# three point hitch GT14 on sears GT



## timbo (Aug 11, 2005)

found my hitch parts ,and got a reel deal too


----------



## timbo (Aug 11, 2005)

*fair price*

whats a fair price for a sears craftsman snowblower( single stage )in usable condition need to make an offer but know nothing about what they would sell for i do most of my shopping for stuff from salvage yards and get good results a friend keeps an eye out for stuff i might want and calls when something comes in !


----------



## tommyj3 (Sep 16, 2006)

Wish I could help you out, but I don't think I have ever seen one Timbo.
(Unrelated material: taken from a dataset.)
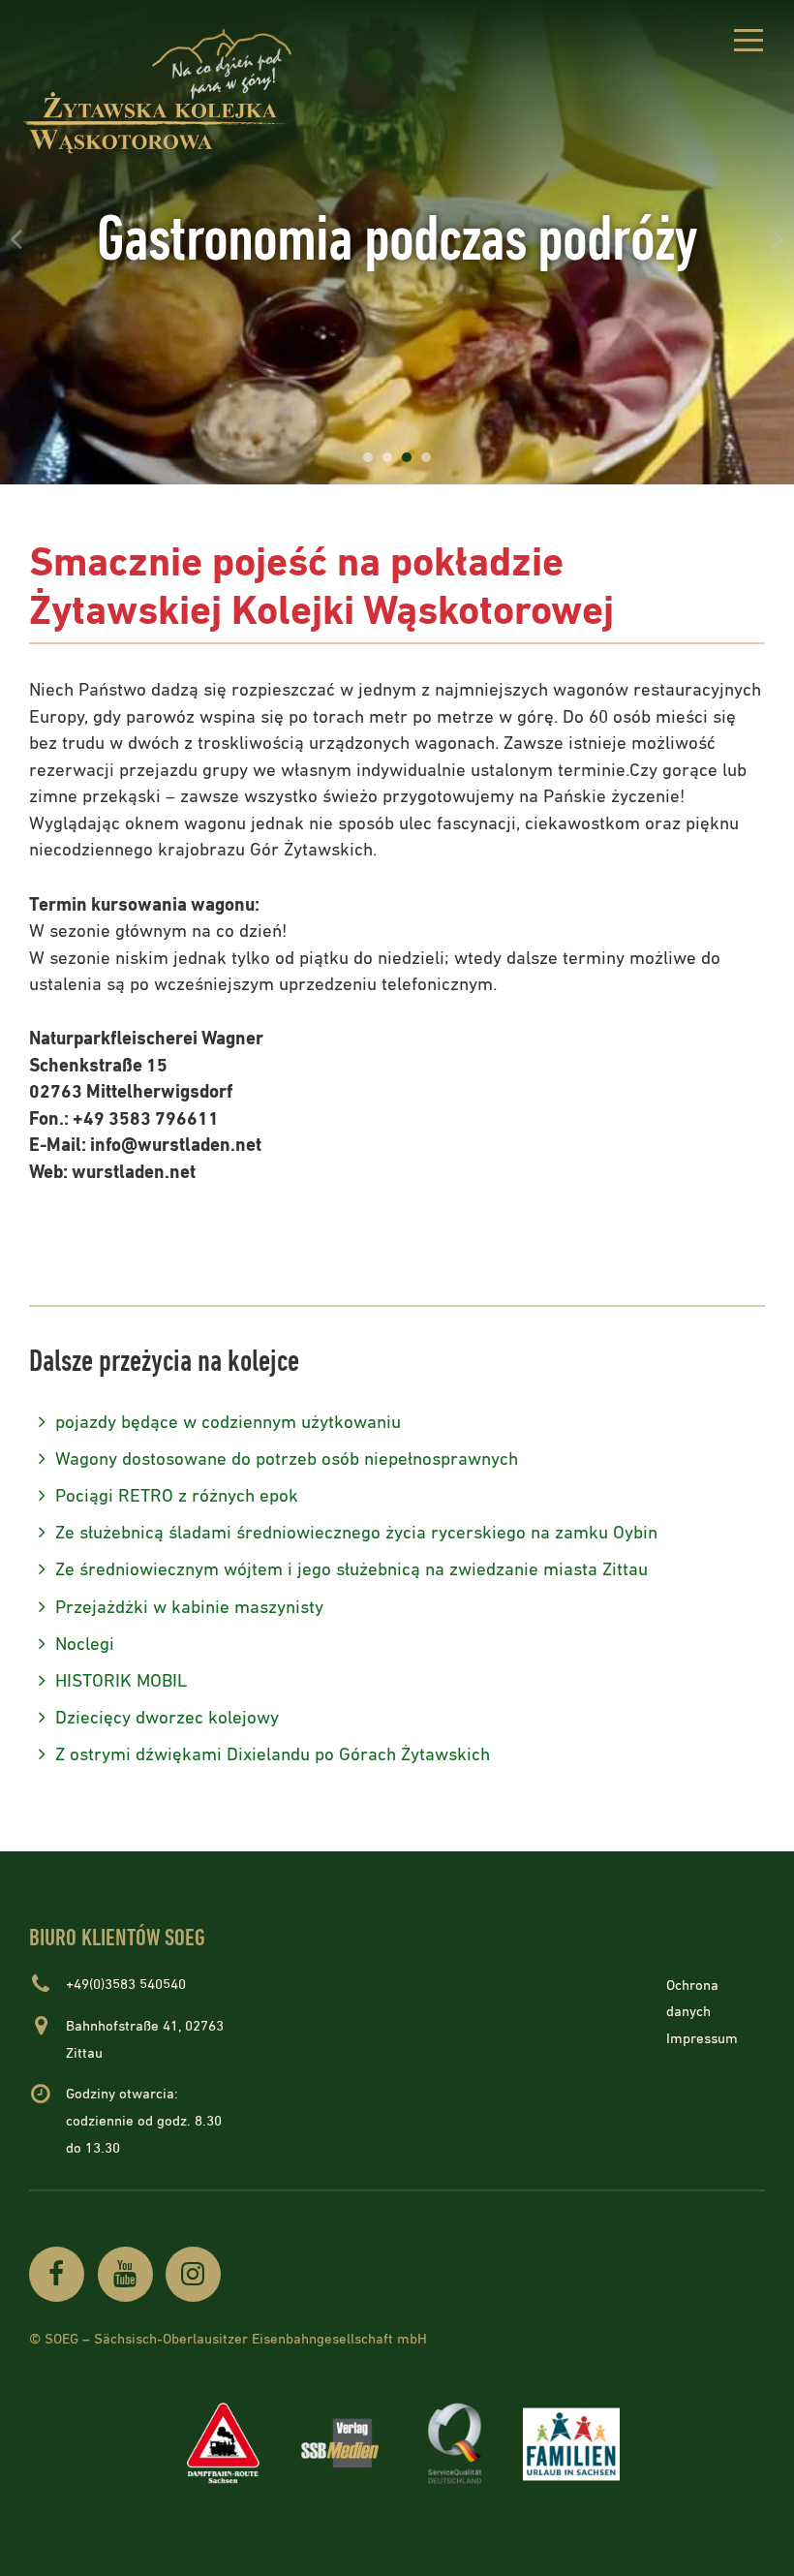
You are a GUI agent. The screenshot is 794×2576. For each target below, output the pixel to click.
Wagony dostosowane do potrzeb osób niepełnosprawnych (286, 1459)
I also thought someone who have what you were looking for.


----------



## timbo (Aug 11, 2005)

thats too bad?? they were common with country gardeners and theres one around rusting away, that could be cash in someone pocket right now it would be forund on the vari drive or heavy GT made by SEARS but SEARS customer service is nothing but a laughing stock any more no help no parts no nothing Gday thats all you get


----------



## timbo (Aug 11, 2005)

i need look no further!! FOUND FOR 25 DOLLARS


----------



## timbo (Aug 11, 2005)

BOUGHT WHOLE RUNNING gt14 TRACTOR FOR 25.00 BUCKS AND HAS THE 3point hitch on it SO IM ALL SET NOW thanks to those who have replied ,i have 4 sears GT now ,, a GT 12, GT 14 GT 16 all complete and running in usable condition ,,now to restore paint and final polish then off to the county fair for display and pulling contest of GARDEN TRACTOR Stock classes in 3 different horsepower catagories ,im sure to be a winner or a whiner Time will tell as it allways does but 3 chances to try for im excited to no end !! timbo from central new york


----------